Crook admitted the 4-2 defeat at Charlton on the final day of the season was a bad way to exit the Championship, but believes the club's problems stretch much further back.
He said: “It was disappointing that we finished how we did at Charlton with that sort of performance.
“We would have been disappointed to go down whatever, but I think that heightened everything, how the game actually went.
“But the league table doesn't lie. You can't argue with it. At the end of the day you finish where you deserve to.
“Even having seen it from afar, I think this has been ongoing over three or four years, culminating in what's happened now.
“Last year I think it was one game before the end of the season when they stayed up, and the year before it was close.
“If the house starts falling down and you don't fix it, or you try to leave it, it finally falls down.
“It was a very difficult job, or we wouldn't have been here, and in the end it proved too difficult. When we came in we were struggling with what we had. Did the people we brought in improve things? I think they did.

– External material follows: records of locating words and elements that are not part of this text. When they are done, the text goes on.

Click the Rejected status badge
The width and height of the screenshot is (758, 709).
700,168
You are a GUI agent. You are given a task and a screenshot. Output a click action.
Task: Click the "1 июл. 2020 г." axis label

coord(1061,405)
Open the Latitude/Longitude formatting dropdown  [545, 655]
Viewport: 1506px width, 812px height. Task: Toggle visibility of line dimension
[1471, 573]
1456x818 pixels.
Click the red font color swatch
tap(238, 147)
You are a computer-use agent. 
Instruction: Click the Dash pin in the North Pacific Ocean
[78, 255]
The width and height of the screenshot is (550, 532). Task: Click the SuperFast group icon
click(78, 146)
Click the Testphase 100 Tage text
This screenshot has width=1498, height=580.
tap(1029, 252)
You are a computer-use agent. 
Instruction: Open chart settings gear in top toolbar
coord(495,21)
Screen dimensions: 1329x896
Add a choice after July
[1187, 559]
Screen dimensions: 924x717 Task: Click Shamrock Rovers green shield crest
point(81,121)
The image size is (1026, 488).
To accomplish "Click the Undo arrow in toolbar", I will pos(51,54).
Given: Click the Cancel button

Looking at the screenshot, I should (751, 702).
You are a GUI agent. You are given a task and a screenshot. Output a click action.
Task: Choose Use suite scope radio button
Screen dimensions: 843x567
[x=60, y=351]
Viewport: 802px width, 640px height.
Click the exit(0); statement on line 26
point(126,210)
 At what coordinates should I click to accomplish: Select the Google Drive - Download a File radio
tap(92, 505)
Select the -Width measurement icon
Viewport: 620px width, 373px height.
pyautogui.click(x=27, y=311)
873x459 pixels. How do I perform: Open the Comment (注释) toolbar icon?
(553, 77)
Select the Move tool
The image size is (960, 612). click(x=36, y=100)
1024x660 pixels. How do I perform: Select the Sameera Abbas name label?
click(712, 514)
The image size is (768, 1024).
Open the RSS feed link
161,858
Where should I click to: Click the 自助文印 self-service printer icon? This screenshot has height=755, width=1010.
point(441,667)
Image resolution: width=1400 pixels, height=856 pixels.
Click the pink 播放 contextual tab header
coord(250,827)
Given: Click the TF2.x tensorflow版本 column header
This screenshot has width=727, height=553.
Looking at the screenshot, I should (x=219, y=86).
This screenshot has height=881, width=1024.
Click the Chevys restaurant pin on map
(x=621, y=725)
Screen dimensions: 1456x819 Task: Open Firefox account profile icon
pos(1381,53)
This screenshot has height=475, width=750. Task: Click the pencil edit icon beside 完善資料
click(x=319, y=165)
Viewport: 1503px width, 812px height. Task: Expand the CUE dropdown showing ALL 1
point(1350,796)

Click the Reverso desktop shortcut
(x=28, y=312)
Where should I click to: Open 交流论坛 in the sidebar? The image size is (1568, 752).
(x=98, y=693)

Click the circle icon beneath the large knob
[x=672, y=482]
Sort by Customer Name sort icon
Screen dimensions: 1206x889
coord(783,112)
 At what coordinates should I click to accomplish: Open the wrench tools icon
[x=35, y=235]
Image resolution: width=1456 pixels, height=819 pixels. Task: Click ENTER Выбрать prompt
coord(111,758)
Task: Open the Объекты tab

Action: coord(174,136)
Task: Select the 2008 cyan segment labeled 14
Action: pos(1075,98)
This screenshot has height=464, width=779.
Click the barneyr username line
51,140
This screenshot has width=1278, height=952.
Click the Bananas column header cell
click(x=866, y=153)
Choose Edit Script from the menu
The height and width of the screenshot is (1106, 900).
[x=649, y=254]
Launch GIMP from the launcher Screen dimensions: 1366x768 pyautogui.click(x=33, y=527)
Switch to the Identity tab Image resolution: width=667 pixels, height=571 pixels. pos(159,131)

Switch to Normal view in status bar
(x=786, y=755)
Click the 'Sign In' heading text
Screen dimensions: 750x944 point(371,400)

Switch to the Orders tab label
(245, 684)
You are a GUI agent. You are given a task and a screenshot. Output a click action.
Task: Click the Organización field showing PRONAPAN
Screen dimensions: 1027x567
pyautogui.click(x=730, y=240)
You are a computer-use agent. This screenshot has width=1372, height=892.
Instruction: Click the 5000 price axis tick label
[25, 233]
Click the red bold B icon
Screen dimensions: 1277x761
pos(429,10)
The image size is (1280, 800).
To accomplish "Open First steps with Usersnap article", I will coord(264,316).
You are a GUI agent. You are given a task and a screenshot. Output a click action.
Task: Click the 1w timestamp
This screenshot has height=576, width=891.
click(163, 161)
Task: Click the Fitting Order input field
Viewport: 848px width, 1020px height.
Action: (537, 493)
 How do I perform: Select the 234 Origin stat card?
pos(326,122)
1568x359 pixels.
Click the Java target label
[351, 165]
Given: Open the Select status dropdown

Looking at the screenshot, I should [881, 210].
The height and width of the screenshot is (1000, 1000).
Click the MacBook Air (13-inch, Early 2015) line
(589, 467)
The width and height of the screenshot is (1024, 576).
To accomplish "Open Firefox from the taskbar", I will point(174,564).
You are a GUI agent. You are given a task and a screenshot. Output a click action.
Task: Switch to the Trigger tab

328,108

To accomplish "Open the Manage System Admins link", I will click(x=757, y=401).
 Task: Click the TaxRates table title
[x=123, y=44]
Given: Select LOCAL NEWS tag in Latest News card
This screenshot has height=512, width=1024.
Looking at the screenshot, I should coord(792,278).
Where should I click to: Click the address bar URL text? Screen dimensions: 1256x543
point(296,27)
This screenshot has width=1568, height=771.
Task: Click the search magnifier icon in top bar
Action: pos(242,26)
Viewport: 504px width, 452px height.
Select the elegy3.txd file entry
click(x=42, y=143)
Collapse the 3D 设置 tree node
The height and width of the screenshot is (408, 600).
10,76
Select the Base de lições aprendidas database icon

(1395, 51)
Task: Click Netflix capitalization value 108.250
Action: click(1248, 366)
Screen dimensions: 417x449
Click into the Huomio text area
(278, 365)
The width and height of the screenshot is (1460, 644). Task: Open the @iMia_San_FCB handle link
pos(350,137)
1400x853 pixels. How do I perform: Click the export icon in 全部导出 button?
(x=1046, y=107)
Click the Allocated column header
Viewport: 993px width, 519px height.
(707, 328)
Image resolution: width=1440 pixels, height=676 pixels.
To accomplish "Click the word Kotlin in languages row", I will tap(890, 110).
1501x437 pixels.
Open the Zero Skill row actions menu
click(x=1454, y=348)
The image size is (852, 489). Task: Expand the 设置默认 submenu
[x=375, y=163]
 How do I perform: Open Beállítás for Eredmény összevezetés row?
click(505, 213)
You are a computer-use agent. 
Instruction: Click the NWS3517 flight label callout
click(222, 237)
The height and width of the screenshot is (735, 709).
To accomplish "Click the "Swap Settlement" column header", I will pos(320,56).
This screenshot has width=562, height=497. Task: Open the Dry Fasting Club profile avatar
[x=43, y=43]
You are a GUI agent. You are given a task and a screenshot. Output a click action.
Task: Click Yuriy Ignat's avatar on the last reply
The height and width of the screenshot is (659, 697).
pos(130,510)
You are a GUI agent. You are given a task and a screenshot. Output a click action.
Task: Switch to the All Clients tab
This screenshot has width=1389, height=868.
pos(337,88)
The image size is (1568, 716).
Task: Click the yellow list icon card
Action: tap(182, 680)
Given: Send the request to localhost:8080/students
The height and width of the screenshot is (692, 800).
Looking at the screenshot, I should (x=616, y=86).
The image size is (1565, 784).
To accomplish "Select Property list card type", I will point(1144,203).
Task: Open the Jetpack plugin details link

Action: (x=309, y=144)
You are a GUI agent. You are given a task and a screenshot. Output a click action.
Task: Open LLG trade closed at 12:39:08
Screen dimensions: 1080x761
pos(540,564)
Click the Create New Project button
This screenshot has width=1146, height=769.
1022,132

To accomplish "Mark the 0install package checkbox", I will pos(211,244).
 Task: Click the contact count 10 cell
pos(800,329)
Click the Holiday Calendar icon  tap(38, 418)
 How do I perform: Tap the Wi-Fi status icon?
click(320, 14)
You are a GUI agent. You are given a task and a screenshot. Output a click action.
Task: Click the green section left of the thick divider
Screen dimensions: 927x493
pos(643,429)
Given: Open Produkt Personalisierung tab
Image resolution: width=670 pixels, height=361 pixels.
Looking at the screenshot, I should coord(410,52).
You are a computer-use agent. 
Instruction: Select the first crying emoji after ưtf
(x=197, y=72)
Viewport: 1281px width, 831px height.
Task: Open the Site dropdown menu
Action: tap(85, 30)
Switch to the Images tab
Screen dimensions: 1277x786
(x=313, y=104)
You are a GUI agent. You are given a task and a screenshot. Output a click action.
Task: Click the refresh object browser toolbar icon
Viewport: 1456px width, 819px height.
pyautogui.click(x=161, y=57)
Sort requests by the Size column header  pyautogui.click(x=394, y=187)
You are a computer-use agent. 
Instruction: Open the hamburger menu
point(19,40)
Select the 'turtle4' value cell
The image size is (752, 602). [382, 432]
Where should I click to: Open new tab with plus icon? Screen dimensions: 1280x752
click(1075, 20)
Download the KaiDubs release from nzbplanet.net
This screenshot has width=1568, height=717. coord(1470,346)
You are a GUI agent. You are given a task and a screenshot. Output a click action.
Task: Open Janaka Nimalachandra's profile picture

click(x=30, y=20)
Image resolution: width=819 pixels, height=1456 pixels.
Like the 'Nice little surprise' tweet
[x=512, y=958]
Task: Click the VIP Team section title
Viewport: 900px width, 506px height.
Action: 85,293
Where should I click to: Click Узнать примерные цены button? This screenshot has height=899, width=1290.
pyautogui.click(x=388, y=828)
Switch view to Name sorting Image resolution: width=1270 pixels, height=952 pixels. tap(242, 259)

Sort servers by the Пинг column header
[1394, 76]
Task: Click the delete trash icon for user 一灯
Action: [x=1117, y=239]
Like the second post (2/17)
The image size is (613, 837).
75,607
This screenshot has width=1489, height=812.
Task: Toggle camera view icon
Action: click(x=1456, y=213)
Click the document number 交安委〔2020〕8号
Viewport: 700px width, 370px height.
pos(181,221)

“With a bit more luck here and there, we may have survived but it would only have been papering over the cracks.”
Crook believes City have to find “winners” on the field next season.
“There will be some decent sides in League One next year and some big clubs,” he said.
“In whatever division you play, you need quality players with the desire and mentality to want to win.
“A big factor as a coach is having people who have been in a winning environment. We need to get people who are used to winning, in whatever standard they have been playing in.”
He is also keen to bring on the club's younger players after taking charge of the reserve team since his return.
He said: “The reserve boys only had four games after I arrived so when we get back into the reserve league next season, we need to develop some of the younger boys so we can get that feed into the club again.”
Lack of reserve games was not a major factor in City's failure last season, but was “a little piece of the jigsaw”, he said.
He said: “If players are not playing and are then called upon through injury, they are short of match practice.”
Crook, who joined Newcastle Jets as high performance manager in October last year on a three-year deal, returns to Australia for a short break at the end of the week.
“I left there at 24 hours' notice and there are things to be done before I come back,” he said.